Within a relatively short time, Hong Kong has developed into one of the global hubs of biotechnology. Before 2018, the Hong Kong stock exchange (HKEX) had no biotech companies listed, the first being Ascletis Pharma in August 2018. The first few listed companies had limited success, underperforming due to unrealistic valuations. However, in the following years, 30 biotech companies have been listed, amassing a total of almost 13.5 billion USD in IPOs. As such, Hong Kong is threatening Wall Street’s grip on the lucrative biotech sector, with some even predicting the HKSX to overtake New York’s NASDAQ as the largest global hub of biotech within the next 5-10 years.
Regulatory change has been a key driver in this biotech transformation. Prior to 2018, the HKEX maintained profit requirements, which restricted Biotech companies from being listed. Biotech companies rarely generate profit at the time of listing as they largely focus on research and development for future returns. This fact, coupled with HKEX profit requirements, led to many high-potential Chinese biotech firms being listed elsewhere, namely in New York on the NASDAQ. However, in 2018 the HKEX changed its requirements for the sector, reducing the emphasis on profit, allowing companies such as CanSino Biologics to list themselves. CanSino Biologics went public with an IPO price of 22 USD per share and is currently valued at over 400 USD per share. Other successful biotech firms include Innovent Biologics and Junshi Biosciences.

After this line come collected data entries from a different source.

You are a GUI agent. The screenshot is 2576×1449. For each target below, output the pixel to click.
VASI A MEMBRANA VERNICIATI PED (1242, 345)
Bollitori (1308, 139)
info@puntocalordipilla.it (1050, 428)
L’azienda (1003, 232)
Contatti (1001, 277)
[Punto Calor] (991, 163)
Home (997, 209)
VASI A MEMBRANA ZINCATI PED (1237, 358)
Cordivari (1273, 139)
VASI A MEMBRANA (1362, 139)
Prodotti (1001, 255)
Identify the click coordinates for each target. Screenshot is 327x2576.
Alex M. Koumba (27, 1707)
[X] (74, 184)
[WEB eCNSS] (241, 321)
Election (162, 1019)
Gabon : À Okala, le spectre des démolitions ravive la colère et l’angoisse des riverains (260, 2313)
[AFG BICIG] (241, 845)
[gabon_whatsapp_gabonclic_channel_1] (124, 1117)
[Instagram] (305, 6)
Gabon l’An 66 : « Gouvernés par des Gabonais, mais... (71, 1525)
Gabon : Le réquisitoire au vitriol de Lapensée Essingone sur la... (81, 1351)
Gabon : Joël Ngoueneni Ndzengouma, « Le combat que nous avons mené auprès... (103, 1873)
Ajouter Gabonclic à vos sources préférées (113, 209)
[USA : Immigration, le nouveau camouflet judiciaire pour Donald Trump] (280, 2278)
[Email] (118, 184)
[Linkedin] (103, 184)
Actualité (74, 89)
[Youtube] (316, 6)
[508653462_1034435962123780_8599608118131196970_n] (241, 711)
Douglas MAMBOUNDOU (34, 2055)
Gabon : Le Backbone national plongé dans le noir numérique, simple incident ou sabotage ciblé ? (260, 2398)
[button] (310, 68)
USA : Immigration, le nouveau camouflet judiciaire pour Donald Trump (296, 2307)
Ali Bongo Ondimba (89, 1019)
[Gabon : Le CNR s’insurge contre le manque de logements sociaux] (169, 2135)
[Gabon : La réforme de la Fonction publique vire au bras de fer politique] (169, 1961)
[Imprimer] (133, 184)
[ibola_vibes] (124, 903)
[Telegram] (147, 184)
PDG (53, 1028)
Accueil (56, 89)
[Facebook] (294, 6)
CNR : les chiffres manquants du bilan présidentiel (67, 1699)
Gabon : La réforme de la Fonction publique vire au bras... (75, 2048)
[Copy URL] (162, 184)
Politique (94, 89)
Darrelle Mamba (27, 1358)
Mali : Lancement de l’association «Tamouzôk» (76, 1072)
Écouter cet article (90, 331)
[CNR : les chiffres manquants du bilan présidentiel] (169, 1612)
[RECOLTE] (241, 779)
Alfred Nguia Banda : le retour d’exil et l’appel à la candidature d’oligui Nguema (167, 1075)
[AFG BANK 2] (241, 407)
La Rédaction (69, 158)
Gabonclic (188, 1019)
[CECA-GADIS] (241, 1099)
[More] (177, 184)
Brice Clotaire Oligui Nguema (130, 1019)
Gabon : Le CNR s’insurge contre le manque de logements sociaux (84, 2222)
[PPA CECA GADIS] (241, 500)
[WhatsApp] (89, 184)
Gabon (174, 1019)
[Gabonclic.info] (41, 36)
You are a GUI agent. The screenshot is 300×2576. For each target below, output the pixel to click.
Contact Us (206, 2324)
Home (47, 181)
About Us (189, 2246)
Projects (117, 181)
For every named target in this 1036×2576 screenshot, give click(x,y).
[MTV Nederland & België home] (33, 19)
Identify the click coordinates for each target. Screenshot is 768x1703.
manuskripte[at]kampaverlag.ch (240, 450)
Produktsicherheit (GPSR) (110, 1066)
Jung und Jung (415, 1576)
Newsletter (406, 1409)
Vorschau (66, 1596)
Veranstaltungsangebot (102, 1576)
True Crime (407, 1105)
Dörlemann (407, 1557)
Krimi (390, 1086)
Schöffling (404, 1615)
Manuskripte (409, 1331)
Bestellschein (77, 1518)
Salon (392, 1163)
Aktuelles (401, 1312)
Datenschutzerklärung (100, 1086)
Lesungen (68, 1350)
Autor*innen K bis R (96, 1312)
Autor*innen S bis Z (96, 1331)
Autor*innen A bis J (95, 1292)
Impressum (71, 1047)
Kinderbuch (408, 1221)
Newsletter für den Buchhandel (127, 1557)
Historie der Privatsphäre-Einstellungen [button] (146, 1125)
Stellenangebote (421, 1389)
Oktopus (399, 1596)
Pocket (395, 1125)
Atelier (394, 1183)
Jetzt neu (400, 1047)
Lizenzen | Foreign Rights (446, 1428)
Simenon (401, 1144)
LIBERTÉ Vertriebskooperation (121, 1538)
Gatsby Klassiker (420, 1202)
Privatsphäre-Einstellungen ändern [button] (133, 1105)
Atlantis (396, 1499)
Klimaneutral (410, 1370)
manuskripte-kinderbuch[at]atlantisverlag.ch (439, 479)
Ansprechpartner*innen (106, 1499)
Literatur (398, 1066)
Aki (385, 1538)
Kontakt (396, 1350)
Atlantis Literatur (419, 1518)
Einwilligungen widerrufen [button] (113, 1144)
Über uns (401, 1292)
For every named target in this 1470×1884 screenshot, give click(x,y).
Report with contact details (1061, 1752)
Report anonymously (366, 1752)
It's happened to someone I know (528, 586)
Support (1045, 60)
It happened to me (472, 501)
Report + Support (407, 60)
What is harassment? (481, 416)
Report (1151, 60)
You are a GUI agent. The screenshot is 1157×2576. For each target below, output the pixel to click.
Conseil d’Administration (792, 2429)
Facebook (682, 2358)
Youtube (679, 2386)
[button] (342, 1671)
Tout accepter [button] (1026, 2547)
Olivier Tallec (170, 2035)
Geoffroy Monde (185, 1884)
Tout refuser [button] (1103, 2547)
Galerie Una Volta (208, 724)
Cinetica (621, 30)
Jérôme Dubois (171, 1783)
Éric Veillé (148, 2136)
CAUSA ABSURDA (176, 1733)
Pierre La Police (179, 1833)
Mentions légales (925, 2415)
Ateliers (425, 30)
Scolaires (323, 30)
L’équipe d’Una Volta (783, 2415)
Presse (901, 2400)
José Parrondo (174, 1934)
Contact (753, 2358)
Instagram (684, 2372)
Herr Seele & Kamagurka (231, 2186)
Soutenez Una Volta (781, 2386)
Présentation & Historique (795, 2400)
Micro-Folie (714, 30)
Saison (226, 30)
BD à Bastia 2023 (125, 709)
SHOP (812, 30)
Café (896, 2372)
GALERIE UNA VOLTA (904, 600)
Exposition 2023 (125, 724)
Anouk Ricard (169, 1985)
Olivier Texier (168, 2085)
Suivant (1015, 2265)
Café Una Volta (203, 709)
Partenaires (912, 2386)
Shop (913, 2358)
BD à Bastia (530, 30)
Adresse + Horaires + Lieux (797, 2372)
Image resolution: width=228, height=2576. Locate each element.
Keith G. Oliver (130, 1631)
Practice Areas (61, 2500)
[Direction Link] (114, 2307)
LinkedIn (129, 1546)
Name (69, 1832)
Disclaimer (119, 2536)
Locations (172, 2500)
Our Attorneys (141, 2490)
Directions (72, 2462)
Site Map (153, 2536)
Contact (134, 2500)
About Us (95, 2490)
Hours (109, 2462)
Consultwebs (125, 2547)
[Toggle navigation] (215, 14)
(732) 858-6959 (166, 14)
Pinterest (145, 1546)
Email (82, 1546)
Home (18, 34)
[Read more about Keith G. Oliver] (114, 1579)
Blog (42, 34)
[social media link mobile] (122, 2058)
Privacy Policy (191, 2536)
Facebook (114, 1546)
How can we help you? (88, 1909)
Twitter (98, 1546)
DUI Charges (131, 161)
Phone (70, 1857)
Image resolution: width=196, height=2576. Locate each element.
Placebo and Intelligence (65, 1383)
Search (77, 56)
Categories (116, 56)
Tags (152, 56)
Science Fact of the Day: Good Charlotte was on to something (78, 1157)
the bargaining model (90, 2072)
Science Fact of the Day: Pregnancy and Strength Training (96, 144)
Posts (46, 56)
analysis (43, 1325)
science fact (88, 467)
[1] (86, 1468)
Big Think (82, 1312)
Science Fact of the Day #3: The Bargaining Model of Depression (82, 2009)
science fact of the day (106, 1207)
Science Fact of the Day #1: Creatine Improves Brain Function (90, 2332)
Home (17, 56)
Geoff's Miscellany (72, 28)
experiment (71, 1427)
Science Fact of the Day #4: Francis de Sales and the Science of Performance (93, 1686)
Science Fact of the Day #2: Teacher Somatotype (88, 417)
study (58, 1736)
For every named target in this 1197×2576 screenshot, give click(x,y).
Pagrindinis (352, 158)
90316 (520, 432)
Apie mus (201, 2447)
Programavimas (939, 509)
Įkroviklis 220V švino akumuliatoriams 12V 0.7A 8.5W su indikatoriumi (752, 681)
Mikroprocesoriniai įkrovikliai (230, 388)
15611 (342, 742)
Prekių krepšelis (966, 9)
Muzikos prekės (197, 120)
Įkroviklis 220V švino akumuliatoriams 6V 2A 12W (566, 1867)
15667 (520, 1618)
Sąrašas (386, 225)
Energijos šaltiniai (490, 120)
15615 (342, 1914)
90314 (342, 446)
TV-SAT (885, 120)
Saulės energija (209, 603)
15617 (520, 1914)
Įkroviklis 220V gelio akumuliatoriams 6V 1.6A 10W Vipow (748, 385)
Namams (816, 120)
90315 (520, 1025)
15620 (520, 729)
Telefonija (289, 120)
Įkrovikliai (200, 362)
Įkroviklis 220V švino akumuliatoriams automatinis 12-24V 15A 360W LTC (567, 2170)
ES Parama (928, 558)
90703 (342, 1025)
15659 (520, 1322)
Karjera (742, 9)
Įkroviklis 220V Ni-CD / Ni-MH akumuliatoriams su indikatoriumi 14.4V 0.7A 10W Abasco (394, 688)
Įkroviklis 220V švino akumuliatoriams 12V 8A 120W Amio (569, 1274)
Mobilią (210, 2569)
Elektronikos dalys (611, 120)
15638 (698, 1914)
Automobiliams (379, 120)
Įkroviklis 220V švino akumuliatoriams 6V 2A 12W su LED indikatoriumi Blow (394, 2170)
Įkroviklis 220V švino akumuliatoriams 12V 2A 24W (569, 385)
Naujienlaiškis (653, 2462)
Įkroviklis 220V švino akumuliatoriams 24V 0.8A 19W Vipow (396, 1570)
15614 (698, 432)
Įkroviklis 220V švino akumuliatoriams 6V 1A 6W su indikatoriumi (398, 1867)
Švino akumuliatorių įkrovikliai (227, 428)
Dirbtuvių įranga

Other factors have also contributed to the biotech sector boom, such as significant government funding. In 2016, the Chinese government launched its precision medicine initiative, with an investment of 9.2 billion USD over 15 years. The Chinese government has also allocated around 400 million USD for stem cell research projects and established 5 new national centres for Translational Medicine. The Chinese government also provides research grants for biotech, with one study showing that around one-third of agricultural biotech firms received government grants for research and development. An example is Origin Agritech, which was awarded a grant in November 2020 from the Ministry of Agriculture.
Aside from government funding, research capabilities in China are less restricted than elsewhere. Given there are no laws restricting the use of health data, it is significantly easier to collect and use patient data for research, compared with Europe and the US. This has allowed Chinese researchers to use data in order to train artificial intelligence algorithms to diagnose diseases, something that would prove more difficult to do elsewhere. Thus, access to this massive database has attracted foreign genetic research companies to China, further growing the biotech industry. Other ways in which China has increased its biotech appeal include reforming procedures and standards for Chinese pharmaceutical products in order to better align with international standards and improving its drug appeal process to increase efficiency. These changes make Chinese biotech products more viable for worldwide use and may become a point of emphasis moving forward for many firms.
However, there are also some limitations that may restrict the industry’s growth. For example, foreign firms are often at a disadvantage if they are not producing locally in China or helping Chinese firms produce. There is a strong government focus on the domestic growth of the industry. This has resulted in many foreign biotech firms being pressured into entering joint ventures in China, with some firms even having research facilities as well as manufacturing facilities in China. Pfizer is an example, having manufacturing facilities in Dalian, Suzhou and Wuxi, as well as research and development centres in Shanghai, Wuhan and Beijing. Moreover, China’s restrictions on the exports of data make it extremely difficult for genetic data to leave the nation. The country has even prosecuted a number of companies for publishing data in scientific papers. These factors may discourage further foreign investment in the industry.
A further threat to the growth of the industry is that China has also been accused of intellectual property (IP) theft, with Chinese scientists returning from the US to develop the IP in their own labs. As such, Chinese companies have been able to obtain foreign technology without paying market rates for it. Should the US government clamp down and prohibit this in the future, the future growth of the sector in China may be restricted.
Another challenge the sector might face is that the global pandemic may also serve to inflate the overall global biotech industry, as there is a high demand for medical research and expertise globally. This bubble may burst once the pandemic ends, and demand for biotech products will likely contract.
With Hong Kong currently showcasing a surge in Chinese biotechnology, the industry still has a lot of potential. With the help of so much government intervention regulation and incentives, the biotechnology industry is bound to keep growing. This will especially be the case if foreign biotech firms are kept on side by alleviating fears of IP theft. This, however, will depend on President Biden’s attitude to China, yet to be formally outlined.